(Originally posted on July 5, 2012 at I Dig Your Girlfriend.)
I am the youngest child of three in my family. And though I stand at least six inches taller than my mother, I am still frequently referred to as “the baby.” This is how my parents see me. I suspect my older siblings probably see me this way as well. I’m younger and less prepared for things. I’m someone to teach; someone to take care of. They might always see me this way. The real question is: will I ever stop seeing myself this way?
Not long ago, I watched a Ted Talk by Jeffrey Kluger about siblings and birth order and the impact both can have on the people we become. (The pertinent part of the discussion begins at the 12-minute mark.) What I heard stuck with me, because it felt like an eerily accurate picture of my own experience. Just like I am a textbook lesbian in a lot of ways, I am also (apparently) a textbook youngest child.
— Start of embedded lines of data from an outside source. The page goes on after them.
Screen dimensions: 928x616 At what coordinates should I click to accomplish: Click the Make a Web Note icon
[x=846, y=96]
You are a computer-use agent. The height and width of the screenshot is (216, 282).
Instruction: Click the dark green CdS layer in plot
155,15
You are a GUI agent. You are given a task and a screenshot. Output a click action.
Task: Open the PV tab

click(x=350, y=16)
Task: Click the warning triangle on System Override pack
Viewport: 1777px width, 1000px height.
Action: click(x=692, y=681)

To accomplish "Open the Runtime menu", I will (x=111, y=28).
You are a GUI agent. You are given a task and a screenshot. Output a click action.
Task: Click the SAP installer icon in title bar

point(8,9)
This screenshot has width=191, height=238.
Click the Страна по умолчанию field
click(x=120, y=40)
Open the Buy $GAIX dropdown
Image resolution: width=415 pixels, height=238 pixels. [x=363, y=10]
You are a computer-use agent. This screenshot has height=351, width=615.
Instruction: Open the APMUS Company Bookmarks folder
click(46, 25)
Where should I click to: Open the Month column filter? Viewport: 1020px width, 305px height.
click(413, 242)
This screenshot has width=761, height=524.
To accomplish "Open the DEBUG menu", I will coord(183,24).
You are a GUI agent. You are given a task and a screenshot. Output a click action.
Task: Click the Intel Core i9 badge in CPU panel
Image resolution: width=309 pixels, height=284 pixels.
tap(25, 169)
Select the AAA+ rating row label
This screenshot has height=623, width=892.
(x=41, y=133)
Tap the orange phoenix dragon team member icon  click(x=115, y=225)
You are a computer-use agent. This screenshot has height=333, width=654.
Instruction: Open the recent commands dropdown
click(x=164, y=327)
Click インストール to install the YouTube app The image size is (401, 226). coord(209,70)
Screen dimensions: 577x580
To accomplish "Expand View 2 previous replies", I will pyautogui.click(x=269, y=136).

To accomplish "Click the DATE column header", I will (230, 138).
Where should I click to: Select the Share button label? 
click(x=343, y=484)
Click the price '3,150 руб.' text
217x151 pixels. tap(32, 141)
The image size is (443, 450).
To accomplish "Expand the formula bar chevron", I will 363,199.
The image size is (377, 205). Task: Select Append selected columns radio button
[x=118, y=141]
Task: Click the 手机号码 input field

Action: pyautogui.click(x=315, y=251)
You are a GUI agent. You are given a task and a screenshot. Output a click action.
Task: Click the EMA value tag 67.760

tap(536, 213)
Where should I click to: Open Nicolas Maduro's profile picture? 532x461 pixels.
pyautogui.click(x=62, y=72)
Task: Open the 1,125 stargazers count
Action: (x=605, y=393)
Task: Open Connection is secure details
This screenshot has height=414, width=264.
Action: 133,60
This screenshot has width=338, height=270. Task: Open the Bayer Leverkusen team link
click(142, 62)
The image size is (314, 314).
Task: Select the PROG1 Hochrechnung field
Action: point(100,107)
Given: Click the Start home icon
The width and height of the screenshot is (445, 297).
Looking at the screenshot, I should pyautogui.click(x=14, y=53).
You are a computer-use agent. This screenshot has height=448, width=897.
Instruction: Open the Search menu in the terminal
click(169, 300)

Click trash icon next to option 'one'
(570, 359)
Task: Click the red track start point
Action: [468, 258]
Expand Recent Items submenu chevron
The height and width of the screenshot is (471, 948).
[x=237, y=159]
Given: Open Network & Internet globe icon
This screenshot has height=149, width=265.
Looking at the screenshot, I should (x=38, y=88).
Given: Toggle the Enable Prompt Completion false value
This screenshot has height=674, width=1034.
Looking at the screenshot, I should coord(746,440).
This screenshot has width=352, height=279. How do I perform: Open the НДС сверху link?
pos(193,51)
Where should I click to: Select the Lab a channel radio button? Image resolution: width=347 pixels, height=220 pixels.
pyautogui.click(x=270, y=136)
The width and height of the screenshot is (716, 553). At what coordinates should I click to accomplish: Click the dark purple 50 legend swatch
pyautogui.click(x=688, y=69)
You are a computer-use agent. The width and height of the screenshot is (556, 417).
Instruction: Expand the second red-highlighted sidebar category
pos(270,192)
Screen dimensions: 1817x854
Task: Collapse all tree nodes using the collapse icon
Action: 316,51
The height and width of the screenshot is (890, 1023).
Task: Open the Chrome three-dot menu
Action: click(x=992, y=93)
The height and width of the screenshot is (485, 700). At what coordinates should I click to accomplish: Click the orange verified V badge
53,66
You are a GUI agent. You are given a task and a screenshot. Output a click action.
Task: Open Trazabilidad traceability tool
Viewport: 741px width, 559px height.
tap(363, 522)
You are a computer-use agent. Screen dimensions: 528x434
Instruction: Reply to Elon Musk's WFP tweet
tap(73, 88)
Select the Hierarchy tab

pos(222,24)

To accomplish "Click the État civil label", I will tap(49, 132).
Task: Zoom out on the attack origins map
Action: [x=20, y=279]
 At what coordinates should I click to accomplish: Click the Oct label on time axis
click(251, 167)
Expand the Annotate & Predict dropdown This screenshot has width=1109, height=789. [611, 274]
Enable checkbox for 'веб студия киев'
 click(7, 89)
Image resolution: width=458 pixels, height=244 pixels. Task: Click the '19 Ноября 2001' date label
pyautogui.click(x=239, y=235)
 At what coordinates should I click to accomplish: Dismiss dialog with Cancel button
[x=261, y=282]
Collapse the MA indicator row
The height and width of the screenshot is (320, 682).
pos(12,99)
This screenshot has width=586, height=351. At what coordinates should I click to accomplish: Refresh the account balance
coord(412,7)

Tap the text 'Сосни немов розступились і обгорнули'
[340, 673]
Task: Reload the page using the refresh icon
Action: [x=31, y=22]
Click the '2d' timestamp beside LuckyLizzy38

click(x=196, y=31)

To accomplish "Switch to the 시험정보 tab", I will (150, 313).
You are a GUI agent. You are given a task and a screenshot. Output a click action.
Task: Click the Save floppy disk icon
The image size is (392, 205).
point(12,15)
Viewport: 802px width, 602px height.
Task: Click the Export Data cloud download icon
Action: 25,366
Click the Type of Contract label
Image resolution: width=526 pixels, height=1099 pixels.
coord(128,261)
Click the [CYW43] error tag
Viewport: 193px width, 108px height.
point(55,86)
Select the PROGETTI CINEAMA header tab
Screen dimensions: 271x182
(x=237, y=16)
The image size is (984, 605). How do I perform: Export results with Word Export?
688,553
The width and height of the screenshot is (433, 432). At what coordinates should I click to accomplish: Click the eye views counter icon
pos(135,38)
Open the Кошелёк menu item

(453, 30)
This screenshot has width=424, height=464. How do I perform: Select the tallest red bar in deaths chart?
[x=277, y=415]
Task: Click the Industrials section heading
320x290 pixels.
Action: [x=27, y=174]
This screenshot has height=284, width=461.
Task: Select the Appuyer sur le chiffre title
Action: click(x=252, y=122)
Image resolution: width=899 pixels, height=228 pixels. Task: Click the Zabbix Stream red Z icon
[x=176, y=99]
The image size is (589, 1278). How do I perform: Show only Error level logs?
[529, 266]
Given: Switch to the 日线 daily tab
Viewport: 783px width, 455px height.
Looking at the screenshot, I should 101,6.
The portrait of the oldest sibling didn’t come as a big surprise to me. They tend to be extremely independent. They are doers, and problem-solvers, and they are usually more professionally successful than their younger siblings. They are intelligent, and confident, and self-assured. They know how to take care of themselves.
So, you might be wondering, where does this leave the youngest child?
I’m glad you asked!
The youngest child in the family tends to be funny; tends to be charming. She has strong communication skills and she knows how to read others. She is a natural people pleaser. The oldest sibling knows how to take care of herself, but the youngest sibling knows how to persuade others to take care of her.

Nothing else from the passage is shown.